Seminars

Plant cell reprogramming at the right time and place

Title Plant cell reprogramming at the right time and place
Lecturer Keiko Sugimoto(RIKEN Cell Function Research Team)
Language English
Date&Time 12/04/2015 (Fri) 15:30~17:00
Venue Large Seminar Room
Detail Plant somatic cells are generally acknowledged to possess totipotency, the potential to develop into any cell type in an organism. This remarkable developmental plasticity of plant cells was already documented in a pioneering study in 1950s that demonstrated the regeneration of whole plant bodies from fully differentiated somatic cells in vitro1. Plant cells exert this potential only when they encounter severe environmental damages and intact plants hardly develop callus, unorganised cell mass, or somatic embryos under favourable conditions.
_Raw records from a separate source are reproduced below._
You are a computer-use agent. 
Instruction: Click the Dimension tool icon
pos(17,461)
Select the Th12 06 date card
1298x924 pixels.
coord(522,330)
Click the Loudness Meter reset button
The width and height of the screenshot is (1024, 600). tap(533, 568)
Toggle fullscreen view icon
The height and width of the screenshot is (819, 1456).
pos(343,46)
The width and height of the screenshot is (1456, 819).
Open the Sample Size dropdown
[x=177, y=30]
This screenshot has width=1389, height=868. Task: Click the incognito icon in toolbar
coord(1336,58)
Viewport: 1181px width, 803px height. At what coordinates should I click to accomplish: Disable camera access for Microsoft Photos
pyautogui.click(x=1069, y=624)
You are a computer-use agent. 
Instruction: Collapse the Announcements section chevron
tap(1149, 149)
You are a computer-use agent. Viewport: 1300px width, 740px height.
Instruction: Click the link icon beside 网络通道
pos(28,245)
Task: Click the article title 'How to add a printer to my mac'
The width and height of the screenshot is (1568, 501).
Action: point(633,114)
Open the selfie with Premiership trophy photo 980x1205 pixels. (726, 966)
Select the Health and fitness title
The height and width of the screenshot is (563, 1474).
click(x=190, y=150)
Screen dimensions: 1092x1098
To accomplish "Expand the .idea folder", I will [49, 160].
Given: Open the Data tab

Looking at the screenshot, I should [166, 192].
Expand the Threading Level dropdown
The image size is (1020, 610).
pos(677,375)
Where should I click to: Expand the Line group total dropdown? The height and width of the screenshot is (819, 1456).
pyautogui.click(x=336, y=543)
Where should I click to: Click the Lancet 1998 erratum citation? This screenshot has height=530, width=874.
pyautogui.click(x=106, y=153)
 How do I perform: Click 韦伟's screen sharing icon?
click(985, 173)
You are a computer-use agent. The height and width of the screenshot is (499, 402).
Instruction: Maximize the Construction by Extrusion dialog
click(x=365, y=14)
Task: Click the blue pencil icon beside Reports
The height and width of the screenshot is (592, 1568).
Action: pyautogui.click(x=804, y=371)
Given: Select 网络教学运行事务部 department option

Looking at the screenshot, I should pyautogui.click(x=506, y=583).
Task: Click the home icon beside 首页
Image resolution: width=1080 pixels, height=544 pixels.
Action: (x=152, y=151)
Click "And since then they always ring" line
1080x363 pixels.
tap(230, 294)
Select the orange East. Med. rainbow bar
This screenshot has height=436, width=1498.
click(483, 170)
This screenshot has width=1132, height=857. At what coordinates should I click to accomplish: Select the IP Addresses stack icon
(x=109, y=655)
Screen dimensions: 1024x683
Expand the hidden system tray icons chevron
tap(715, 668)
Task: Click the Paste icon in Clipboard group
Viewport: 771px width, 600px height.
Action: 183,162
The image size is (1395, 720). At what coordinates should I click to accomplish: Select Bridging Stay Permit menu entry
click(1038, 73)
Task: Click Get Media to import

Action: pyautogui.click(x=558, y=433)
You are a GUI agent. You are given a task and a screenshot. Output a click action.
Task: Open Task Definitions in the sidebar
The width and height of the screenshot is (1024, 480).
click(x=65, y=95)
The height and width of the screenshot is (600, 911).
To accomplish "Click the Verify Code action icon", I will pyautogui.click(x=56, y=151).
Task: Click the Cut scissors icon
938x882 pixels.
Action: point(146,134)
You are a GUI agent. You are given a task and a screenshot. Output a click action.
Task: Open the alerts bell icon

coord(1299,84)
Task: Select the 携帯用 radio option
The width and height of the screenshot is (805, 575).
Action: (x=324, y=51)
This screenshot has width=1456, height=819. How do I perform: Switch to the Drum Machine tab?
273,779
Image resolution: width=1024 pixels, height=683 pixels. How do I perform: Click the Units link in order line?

Plant cells may possess a mechanism to prevent unscheduled dedifferentiation but little is known on this control2,3. We have previously shown that a group of AP2/ERF transcription factors named WOUND INDUCED DEDIFFERENTIATION1-4 (WIND1-4) promotes wound-induced cell dedifferentiation in Arabidopsis4. All of the WIND genes are strongly activated by wounding and overexpression of each of WIND genes is sufficient to produce callus in wild-type plants. We have recently uncovered that some of the WIND genes need to be epigenetically silenced by POLYCOMB REPRESSIVE COMPLEX 2 (PRC2) to maintain the differentiated status of plant cells5. In this talk I will discuss how mature plant cells repress dedifferentiation and how environmental stress may override the developmental regulatory networks to trigger cellular reprogramming.